Obama and Cuban myths debunked
YESENIA FERNÁNDEZ SELIER | Nueva York | 5 Abr 2016 – 12:30 pm.

Without any shots, threats or military invasions, the US’s 44th
president, Barack Hussein Obama, arrived in and departed from Cuba.
Cubans all over were glued to their screens, engaging in the inevitable
debate about his visit’s motivations and, more recently, its effects.
Beyond the images and speeches, the end of antagonism with the “restless
and brutal north” has rattled, like an invisible earthquake, the myths
upon which our national narratives have been based. Among them: Cuba-US
relations and the role assigned to non-whites in the national ideology,
and the coalition under which the nation has been defined.
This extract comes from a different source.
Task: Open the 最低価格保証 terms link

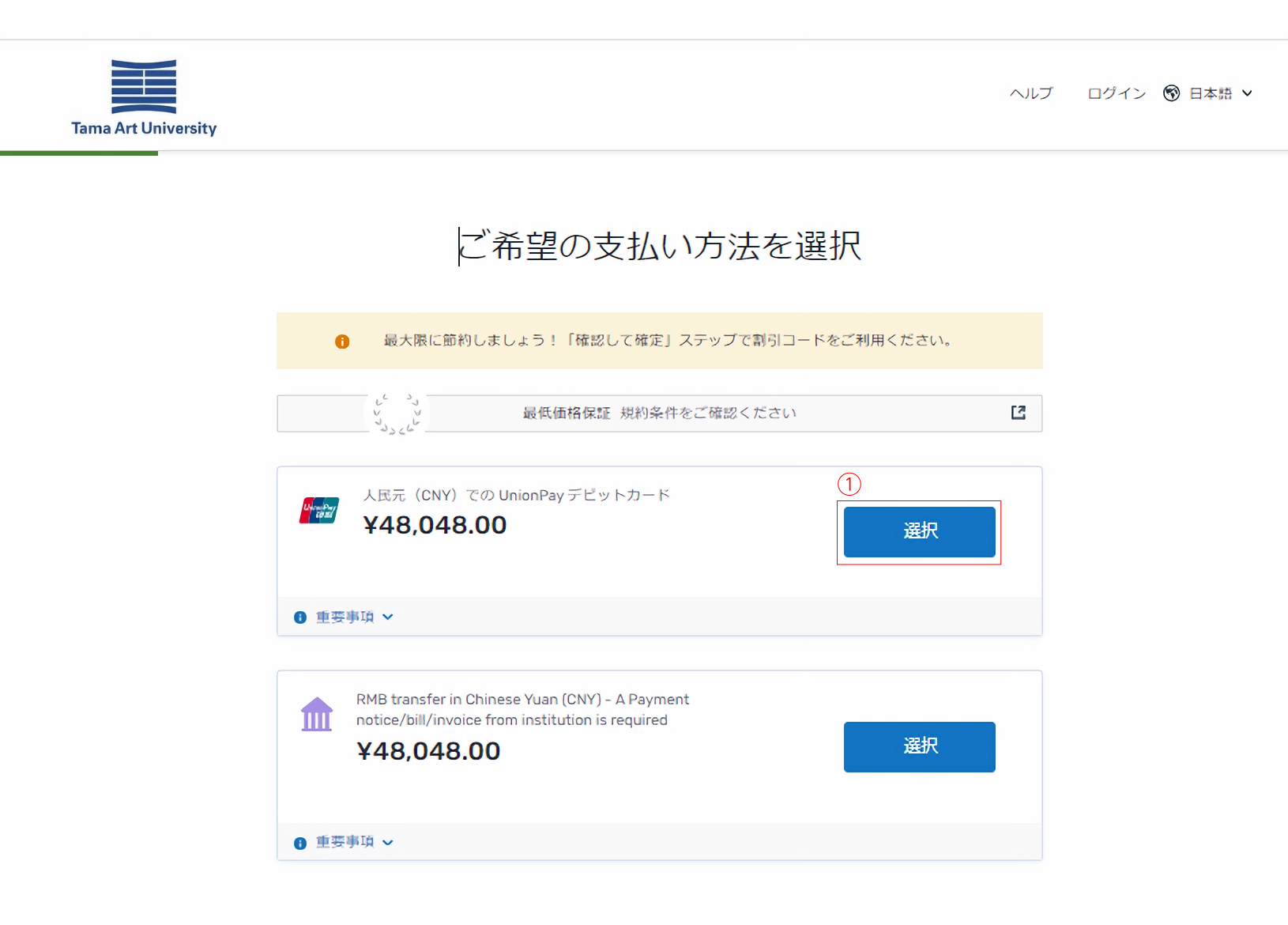Action: pos(659,413)
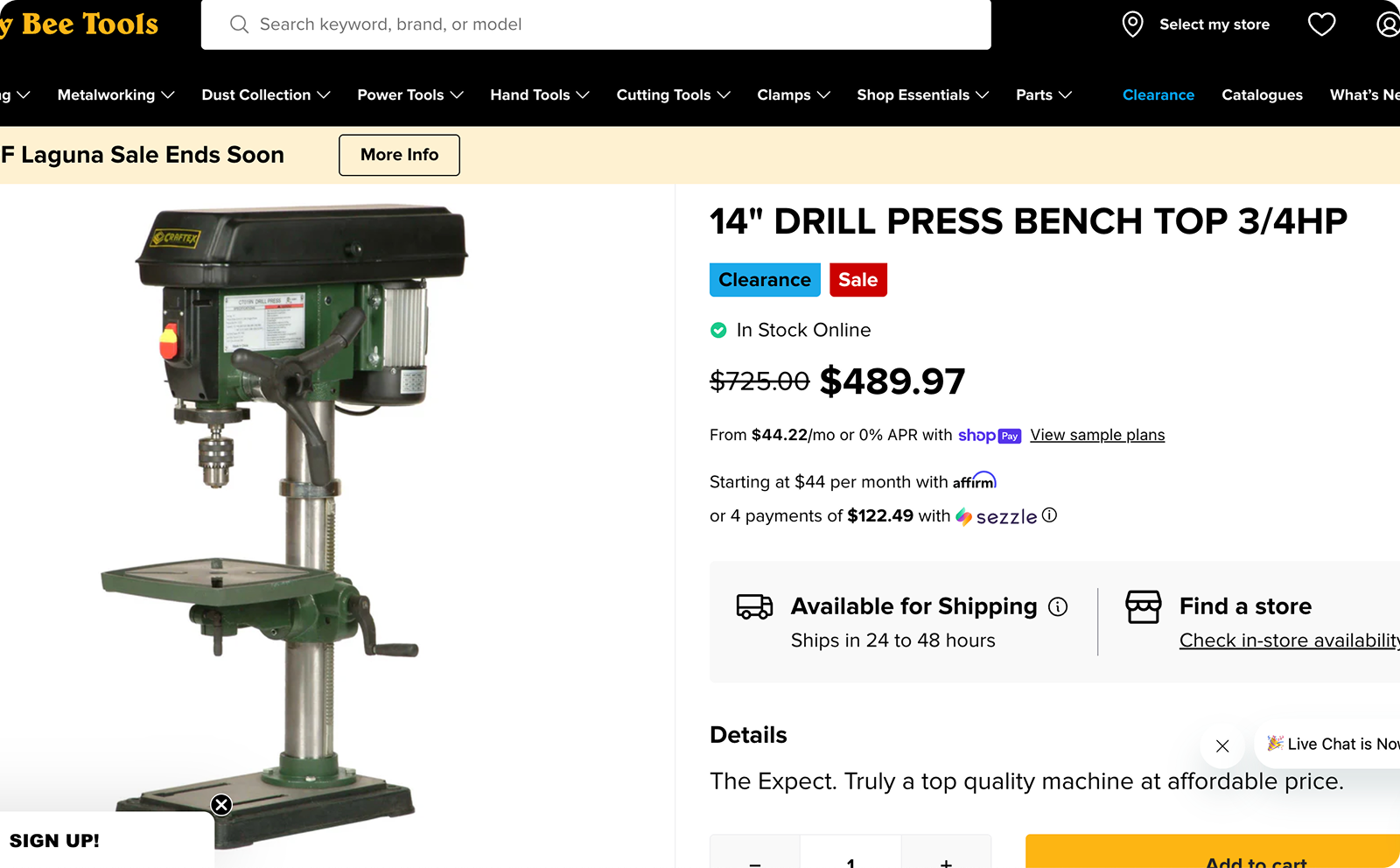Expand the Metalworking menu
This screenshot has width=1400, height=868.
click(116, 94)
Cuban patriots, from Saco to the Castros, have understood our proximity
to the United States as the crux of our political and economic destiny.
Panic about the island becoming another Haiti, along with the criollo
elite’s aspirations for greater commercial and freedoms, made an
alliance with the north attractive to 19th-century Cuban capitalists.
The US stood out as a beacon of modernity in the industrialized world,
while the Spanish Empire was faltering, the Latin American nations
independent and exhibiting a resentful spite for new forms of dissent,
internal and external.

The wars of independence and the first great Cuban exodus to the US led
to an understanding of the specific possibilities and threats posed by
the growing empire. The threat was fully manifested by the US invasion
of 1898, and the interventionist guarantee embodied by the Platt
Amendment in 1901. Protests by patriots like Juan Gualberto Gómez,
Enrique José Varona, Rubén Martínez Villena and Julio Antonio Mella
bolstered the anti-imperialist school of thought founded by José Martí.

The invocation of this anti-imperialist tradition has been vital to the
nationalist narrative of the Cuban revolution, and instrumental in
galvanizing an international coalition with the socialist camp,
liberation movements in Africa, and the international Left.
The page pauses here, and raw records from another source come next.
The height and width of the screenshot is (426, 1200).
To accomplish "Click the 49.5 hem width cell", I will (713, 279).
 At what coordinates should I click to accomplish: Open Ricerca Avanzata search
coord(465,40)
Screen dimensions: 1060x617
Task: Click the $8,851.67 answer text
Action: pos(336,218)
But now the north has landed at Jose Martí airport. The absence of Raúl
Castro at the foot of the ladder which Obama descended illustrated the
tensions under which vessel of reconciliation has set sail. Much to the
dismay of my former professor of Defense Preparedness, the island did
not run for shelter. Despite the joint “securities,” the people flooded
the streets and crowded at their windows and balconies, overcome with
unbridled joy and emotion. Thus far Obama’s doctrine towards Cuba
appears to have suspended the interventionism endorsed by the Monroe
Doctrine. Under a charismatic aura of diplomacy, the new “soft power” is
obviously rooted in more subtle and responsive reasoning, one stemming
from geopolitics and contemporary capitalism. Our nationalist rhetoric
was not prepared for this. And Barack Hussein Obama forges ahead,
unflappable, despite our demands, our crises and our political insults.

Obama has been dealing with the scrutiny of his detractors ever since
the commencement of his candidacy for the presidency. There has been
plenty of racism, with his ability to govern being called into question,
an affiliation with Islam being alleged, and the veracity of his birth
certificate being questioned. Inaugurated as the president of the most
powerful nation on earth, his rhetoric on the matter has been contained,
but this has cannot be said of his vision. The first family has
projected an impeccable image of respectability, without sacrificing
their identification with the US’s black culture and the Diaspora. As a
newcomer to the White House, and not without controversy, Obama replaced
the bust of Winston Churchill for one of Martin Luther King. At numerous
social galas, not only have the Obamas celebrated the excellence of
black painters, musicians and dancers, but have made doing so
politically fashionable.

The Obama family’s decolonizing efforts could not have been complete
without visiting Cuba, where the political castration of blacks has been
part and parcel of the national education program. Blacks created wealth
for white criollos, wielded machetes against the Spaniards, and were
butchered in still unknown numbers in 1906 and in 1912, closing with
blood a century of struggle for civil rights in the framework of the
nation. And the alleged eradication of racism under the revolutionary
doctrine has not prevented the black man, as a figure, from remaining a
symbol of barbarism, ignorance and national ridicule.

Inside and outside Cuba the aggrieved used Obama’s black body to exhibit
their criollo class of racism, and we saw him parading in memes and
cartoons as the rumba-dancing black, the black musician, the black
congo, and the black coachman. Racist caricatures remain commonplace
forms of offense, as we were recently reminded by an article in the
Tribuna de La Habana “Negro, tú eres sueco?” [“Blackie, are you Swedish?”]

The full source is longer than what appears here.